Es, desde luego, el santo del silencio. No dice ni mú en todo el Evangelio. Aunque sea mucho suponer, yo lo imagino como un hombre de pocas palabras, de sonrisa fácil y de piedad recia. Y así, clavadito como está en mitad de la Cuaresma, nos recuerda el valor insustituible que, para la oración, tiene el recogimiento. Las muchas palabras fatigan el cuerpo y dejan árida el alma. Sin embargo, el silencio, cuando se llena de Dios, abre puertas y ventanas al diálogo fecundo con el Señor. El verdadero silencio, el silencio de José, equivale a escucha atenta y receptiva: no hay otra forma de conocer la Voluntad de Dios sobre la propia existencia.

Es, también, el santo de la obediencia. Por tres veces le revela Dios su Voluntad, y por tres veces, sin decir palabra ni dudar un punto, José obedece al instante. Una vez -la primera, a la que hoy se refiere el Evangelio- «se despertó», y las otras dos «se levantó»: «se levantó, tomó al Niño y a su Madre de noche y huyó a Egipto» (Mt 2, 14); «se levantó, tomó consigo al Niño y a su Madre y entró en tierra de Israel» (Mt 2, 21). No es mal modo de obedecer: uno se despierta primero, azuzado por la voz de Dios; y luego se levanta con Jesús y María para convertir la obediencia en lance de Amor. Cuando obedeces, nunca vas solo. Te quedas solo cuando haces tu propia voluntad.

Es, además, el santo de los asombros.

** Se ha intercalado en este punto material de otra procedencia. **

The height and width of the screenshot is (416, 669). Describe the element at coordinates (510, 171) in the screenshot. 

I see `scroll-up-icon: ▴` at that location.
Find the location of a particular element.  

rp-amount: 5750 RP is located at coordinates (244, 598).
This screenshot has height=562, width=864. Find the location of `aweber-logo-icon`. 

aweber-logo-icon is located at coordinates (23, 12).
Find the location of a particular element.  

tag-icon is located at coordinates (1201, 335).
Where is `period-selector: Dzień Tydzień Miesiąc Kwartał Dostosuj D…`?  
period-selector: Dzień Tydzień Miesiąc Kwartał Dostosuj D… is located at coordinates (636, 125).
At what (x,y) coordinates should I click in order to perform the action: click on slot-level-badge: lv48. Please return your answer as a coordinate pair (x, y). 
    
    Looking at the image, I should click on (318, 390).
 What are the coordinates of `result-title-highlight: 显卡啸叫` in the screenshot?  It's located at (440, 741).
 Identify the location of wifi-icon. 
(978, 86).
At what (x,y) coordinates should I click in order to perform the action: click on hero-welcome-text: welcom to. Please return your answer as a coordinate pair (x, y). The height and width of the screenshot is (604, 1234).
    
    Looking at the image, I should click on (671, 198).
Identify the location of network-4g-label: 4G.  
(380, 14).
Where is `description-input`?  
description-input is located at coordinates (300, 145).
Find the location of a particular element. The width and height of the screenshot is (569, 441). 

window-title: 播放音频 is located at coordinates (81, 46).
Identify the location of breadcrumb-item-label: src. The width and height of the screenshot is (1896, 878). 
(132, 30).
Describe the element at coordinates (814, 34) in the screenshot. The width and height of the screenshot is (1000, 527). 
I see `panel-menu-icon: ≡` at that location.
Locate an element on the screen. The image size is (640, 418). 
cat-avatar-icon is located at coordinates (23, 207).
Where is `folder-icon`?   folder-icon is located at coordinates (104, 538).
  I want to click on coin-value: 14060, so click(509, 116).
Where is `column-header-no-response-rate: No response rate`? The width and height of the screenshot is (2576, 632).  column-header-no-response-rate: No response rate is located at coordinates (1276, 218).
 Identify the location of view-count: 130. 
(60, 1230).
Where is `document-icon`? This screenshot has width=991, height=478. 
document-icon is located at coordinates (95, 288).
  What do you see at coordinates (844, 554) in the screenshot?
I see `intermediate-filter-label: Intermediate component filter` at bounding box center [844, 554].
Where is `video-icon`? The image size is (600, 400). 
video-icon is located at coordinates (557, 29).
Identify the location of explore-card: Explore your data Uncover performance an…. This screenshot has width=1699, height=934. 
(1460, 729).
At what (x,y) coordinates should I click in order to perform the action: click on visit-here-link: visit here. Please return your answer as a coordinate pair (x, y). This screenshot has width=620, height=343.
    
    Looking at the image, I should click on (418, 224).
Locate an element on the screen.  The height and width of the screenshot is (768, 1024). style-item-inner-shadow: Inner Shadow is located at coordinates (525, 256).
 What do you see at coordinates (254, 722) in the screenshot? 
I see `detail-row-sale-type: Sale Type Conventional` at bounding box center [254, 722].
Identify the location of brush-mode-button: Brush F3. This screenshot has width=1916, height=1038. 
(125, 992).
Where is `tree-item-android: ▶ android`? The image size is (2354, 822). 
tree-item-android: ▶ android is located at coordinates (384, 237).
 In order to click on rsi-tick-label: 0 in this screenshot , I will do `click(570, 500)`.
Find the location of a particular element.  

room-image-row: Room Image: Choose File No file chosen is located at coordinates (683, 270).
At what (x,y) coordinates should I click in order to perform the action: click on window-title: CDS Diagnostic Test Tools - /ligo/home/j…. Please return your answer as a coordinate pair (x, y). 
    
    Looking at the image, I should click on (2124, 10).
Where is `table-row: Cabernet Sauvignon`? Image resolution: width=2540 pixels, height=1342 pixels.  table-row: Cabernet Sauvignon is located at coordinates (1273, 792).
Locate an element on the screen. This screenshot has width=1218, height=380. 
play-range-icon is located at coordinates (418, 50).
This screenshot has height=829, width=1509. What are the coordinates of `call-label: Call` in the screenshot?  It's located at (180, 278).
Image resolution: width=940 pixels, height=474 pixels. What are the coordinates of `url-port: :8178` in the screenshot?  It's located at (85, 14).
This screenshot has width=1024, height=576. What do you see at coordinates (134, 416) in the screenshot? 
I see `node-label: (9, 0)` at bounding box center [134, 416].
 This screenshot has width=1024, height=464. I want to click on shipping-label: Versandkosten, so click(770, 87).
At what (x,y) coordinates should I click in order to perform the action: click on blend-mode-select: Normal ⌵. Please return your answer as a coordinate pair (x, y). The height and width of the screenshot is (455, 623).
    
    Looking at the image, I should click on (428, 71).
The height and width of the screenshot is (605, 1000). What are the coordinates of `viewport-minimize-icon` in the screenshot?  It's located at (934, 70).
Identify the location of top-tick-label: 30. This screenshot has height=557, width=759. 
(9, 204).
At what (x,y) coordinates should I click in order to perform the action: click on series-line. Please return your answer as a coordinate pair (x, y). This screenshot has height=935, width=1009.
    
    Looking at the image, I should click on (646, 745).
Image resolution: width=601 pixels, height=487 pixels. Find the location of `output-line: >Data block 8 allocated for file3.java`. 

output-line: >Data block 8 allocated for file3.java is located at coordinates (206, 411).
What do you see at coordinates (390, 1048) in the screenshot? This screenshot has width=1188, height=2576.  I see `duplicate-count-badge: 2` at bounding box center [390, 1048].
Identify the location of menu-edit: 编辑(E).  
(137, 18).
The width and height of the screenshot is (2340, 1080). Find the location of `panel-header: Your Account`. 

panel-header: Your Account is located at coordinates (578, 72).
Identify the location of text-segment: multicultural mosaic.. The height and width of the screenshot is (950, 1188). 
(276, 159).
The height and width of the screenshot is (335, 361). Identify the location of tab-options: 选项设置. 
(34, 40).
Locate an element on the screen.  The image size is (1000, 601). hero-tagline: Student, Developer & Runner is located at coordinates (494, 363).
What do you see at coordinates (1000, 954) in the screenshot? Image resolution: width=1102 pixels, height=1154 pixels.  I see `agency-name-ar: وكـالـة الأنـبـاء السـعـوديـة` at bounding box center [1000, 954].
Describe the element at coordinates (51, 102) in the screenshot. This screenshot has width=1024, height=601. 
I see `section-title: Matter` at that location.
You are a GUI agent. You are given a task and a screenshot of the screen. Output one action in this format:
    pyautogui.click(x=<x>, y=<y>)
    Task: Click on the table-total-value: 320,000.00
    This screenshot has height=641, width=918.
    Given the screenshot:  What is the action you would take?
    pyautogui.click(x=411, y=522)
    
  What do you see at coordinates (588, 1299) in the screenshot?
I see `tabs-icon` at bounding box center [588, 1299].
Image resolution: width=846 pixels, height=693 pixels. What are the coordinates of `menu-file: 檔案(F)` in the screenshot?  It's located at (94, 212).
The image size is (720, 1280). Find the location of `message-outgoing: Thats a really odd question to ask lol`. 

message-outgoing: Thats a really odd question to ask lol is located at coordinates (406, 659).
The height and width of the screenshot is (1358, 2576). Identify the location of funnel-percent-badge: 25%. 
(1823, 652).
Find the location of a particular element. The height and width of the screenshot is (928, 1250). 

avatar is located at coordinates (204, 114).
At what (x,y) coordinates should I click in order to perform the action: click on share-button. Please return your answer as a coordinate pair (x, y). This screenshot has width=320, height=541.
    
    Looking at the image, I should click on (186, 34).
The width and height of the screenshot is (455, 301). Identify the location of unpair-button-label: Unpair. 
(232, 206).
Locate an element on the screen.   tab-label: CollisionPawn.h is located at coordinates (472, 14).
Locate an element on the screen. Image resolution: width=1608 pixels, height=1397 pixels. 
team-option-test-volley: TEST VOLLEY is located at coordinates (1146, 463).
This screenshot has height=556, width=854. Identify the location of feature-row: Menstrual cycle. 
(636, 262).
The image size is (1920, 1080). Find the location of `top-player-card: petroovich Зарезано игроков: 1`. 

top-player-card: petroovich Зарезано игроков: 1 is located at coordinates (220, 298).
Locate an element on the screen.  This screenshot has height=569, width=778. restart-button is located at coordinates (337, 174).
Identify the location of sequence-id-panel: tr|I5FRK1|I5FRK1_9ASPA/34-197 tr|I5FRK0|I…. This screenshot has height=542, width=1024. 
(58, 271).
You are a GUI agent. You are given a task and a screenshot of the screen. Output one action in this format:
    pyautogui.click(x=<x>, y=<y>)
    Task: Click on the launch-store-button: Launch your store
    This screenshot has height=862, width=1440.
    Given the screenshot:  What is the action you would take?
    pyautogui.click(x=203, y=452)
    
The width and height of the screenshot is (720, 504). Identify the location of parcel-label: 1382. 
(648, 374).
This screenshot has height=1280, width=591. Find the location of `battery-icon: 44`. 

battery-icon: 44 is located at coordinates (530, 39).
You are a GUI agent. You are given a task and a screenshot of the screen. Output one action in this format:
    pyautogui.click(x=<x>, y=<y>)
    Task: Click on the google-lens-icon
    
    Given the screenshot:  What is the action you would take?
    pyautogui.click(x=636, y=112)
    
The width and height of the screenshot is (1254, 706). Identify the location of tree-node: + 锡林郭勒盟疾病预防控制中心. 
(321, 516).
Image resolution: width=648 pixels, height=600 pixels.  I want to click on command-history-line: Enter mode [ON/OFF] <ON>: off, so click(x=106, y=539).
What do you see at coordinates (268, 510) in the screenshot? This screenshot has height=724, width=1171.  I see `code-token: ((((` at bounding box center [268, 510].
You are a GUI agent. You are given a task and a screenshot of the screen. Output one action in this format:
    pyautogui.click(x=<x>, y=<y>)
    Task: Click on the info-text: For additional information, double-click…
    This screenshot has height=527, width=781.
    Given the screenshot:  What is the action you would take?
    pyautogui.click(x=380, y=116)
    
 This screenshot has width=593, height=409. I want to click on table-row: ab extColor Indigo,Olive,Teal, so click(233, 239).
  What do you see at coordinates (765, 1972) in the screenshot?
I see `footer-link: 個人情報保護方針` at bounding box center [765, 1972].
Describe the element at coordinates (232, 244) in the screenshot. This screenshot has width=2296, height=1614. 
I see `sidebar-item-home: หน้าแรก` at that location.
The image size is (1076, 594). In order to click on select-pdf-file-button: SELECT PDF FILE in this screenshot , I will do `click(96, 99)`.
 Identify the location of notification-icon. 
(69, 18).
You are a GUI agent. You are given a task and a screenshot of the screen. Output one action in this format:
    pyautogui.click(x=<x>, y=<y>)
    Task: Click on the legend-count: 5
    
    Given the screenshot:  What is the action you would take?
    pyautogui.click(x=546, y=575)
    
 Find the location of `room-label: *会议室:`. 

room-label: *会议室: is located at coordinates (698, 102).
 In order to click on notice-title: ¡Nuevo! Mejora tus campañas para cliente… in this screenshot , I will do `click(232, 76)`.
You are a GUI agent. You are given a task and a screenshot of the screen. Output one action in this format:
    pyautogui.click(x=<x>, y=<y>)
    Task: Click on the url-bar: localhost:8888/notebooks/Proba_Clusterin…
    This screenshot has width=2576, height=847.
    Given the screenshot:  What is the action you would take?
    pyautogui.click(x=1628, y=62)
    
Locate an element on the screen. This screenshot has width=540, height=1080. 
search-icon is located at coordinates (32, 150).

Si los quisiera enumerar uno por uno, no tendría folio -aunque no sería un mal motivo para un libro: «Los asombros de San José»-. Te citaré algunos, como ejemplo: el asombro de un varón de Dios al conocer a la joven María y vislumbrar en sus ojos la claridad de un alma inmaculada; el asombro de un israelita al recibir el anuncio de su misión como custodio del Mesías; el asombro de una criatura que tiene en brazos a su Creador suplicándole con la mirada que le enseñe a hablar, a caminar, a vestirse…; el asombro de un trabajador que tiene como Aprendiz al Hacedor de la tierra y de los astros… Repito que podríamos llenar de asombros todo un libro, pero basten estos ejemplos para sacudir el alma de tantos cristianos del siglo XXI que ya no se asombran de las maravillas de Dios. Basten para denunciar la tibieza de las almas que comulgan sin temblar. Basten para poner en evidencia la frialdad de quienes pasan por delante de un Sagrario y apenas se enteran.

Es -cómo no iba a serlo- el santo de la devoción a la Virgen. Fue el primero en enamorarse de Ella, el primero en rendirse a sus pies, el primero en venerarla como Madre de Dios… Fue su custodio, su protector y su esposo. Es de los pocos hombres que conocen un secreto que a mí me abrasa el alma: él sabe cómo son los ojos de la Virgen. Si María nos lleva a Jesús, José nos lleva a María. Yo creo que se pasa la eternidad señalándola y diciéndonos: «¿verdad que es hermosa? ¿verdad que es buena? ¿verdad que es limpia? ¿verdad que es dulce? ¿verdad que es fuerte?»… Luego se pone en pie, y dice: «¡Es mi Esposa!»